This is the final installment of a four-part report on selected talks from the 10th IASP Research Symposium, The Genetics of Pain: Science, Medicine and Drug Development, held 7-9 February 2012 in Miami, Florida, US. See also Part 1, Part 2, and
Part 3, or download a PDF of the entire report.
The following is an updated version of a story originally published on 16 March 2012.
There are two main reasons to track down genes involved in pain. One is to help identify people at risk for pain, and the other is to illuminate new mechanisms and, ultimately, novel targets for therapy. The translational value of genetic research as a pathway to drug discovery was on display in several presentations throughout the meeting.
Clifford Woolf, Children’s Hospital Boston, US, showed the twists and turns that ensue in moving from gene to potential treatment. In his case, a novel gene led researchers to consider a new use for an old drug.
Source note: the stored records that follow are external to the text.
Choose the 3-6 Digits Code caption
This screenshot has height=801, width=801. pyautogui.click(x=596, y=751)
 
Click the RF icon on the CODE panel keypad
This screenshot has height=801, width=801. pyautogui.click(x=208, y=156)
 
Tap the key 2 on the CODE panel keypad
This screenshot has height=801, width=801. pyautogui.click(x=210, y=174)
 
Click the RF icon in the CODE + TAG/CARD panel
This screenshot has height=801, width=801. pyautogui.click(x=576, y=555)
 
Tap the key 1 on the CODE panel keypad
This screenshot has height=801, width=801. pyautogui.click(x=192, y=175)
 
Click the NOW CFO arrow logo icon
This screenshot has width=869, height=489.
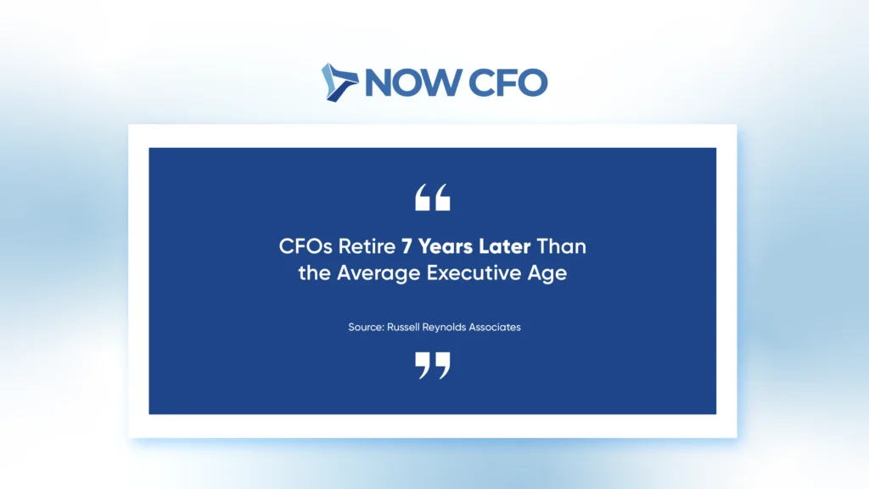(339, 82)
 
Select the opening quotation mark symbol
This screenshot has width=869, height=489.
(433, 197)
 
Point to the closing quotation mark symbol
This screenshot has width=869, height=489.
(433, 365)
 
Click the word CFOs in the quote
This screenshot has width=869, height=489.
(306, 246)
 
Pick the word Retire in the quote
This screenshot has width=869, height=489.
(367, 246)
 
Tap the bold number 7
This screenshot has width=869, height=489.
(406, 246)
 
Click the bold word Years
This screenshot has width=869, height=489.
(445, 246)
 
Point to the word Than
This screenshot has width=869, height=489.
(562, 246)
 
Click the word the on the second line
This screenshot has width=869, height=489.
(314, 273)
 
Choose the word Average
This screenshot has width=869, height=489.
(378, 273)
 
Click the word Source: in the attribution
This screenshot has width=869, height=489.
(366, 327)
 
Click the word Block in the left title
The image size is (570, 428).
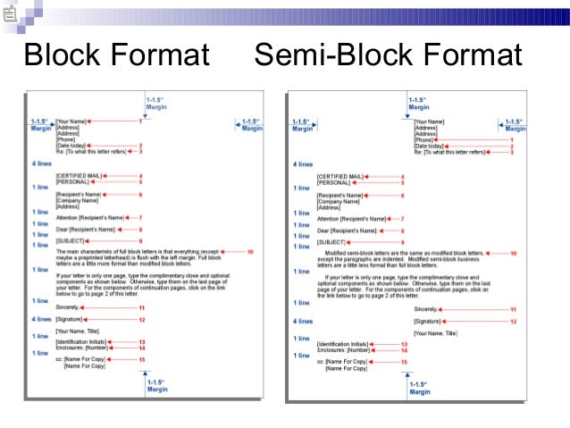point(63,55)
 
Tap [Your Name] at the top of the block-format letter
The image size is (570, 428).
point(71,121)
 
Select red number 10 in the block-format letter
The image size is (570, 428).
point(250,252)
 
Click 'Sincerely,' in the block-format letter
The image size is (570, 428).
point(67,307)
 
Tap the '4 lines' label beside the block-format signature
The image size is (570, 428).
point(41,319)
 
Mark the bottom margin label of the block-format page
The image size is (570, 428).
point(156,386)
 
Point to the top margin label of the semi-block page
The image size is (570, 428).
point(418,104)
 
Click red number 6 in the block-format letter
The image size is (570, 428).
point(140,194)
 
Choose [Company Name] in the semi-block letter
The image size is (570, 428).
point(337,201)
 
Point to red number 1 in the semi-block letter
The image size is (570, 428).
point(512,140)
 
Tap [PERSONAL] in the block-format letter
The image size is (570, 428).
point(71,182)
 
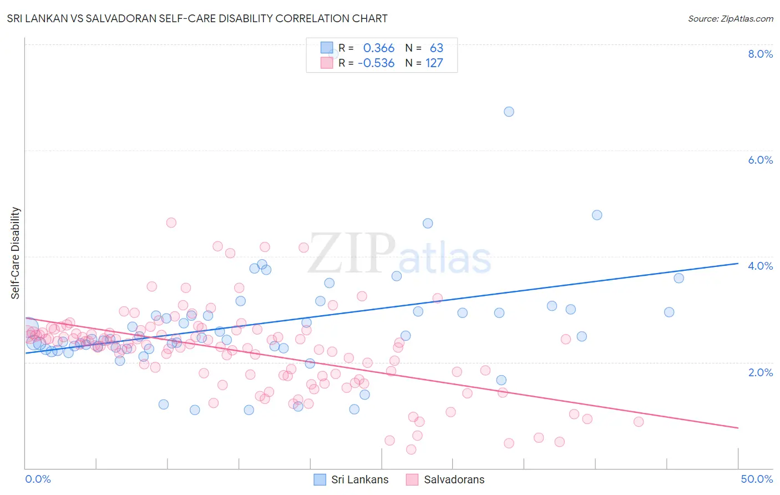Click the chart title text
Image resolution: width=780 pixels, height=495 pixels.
tap(197, 18)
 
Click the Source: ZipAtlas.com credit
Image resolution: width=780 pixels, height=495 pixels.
tap(730, 18)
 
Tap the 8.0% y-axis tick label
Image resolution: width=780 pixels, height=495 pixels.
tap(760, 54)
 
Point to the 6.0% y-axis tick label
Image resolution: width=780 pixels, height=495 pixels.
tap(760, 160)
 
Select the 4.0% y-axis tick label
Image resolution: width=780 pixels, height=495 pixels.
tap(760, 266)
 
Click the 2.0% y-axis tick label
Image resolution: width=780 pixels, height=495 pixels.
tap(760, 372)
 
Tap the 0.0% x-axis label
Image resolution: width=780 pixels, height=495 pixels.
tap(38, 479)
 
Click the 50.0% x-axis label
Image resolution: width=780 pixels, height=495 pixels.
tap(757, 479)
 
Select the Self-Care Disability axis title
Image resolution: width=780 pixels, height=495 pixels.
tap(16, 253)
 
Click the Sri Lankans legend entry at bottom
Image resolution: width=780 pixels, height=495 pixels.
tap(351, 479)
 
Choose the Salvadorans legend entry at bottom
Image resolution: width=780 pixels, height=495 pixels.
tap(445, 479)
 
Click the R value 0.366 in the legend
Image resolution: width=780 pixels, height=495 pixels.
tap(378, 48)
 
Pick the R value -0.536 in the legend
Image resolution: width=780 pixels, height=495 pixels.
tap(376, 63)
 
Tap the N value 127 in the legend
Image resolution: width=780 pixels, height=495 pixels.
tap(434, 63)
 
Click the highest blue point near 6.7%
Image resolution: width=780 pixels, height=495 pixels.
tap(509, 112)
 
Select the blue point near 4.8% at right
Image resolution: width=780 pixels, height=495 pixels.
tap(597, 215)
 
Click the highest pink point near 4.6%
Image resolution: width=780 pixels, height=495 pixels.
tap(171, 223)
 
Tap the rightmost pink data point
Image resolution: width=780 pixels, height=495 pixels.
tap(639, 422)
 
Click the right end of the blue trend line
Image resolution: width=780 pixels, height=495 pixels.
tap(738, 264)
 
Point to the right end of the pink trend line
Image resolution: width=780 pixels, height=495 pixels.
tap(738, 428)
The novel gene is GCH1, which encodes GTP cyclohydrolase, the rate-limiting enzyme in the synthesis of tetrahydrobiopterin (BH4). BH4 is a cofactor required for enzymes that produce catecholamines (dopamine, epinephrine, norepinephrine), serotonin, and nitric oxide. Woolf and colleagues discovered GCH1 in a genomewide expression profiling of genes that were upregulated in rat models of neuropathic pain, and went on to show that the enzyme, and BH4, control neuropathic and inflammatory pain in rodents. That finding translated to humans, where they showed that a haplotype for human GCH1 that caused decreased enzyme activity was associated with a lower risk of chronic pain, and with reduced sensitivity to pain (Tegeder et al., 2006; Tegeder et al., 2008). This result has since been replicated (Campbell et al., 2009; Lötsch et al., 2010; Kim et al., 2010).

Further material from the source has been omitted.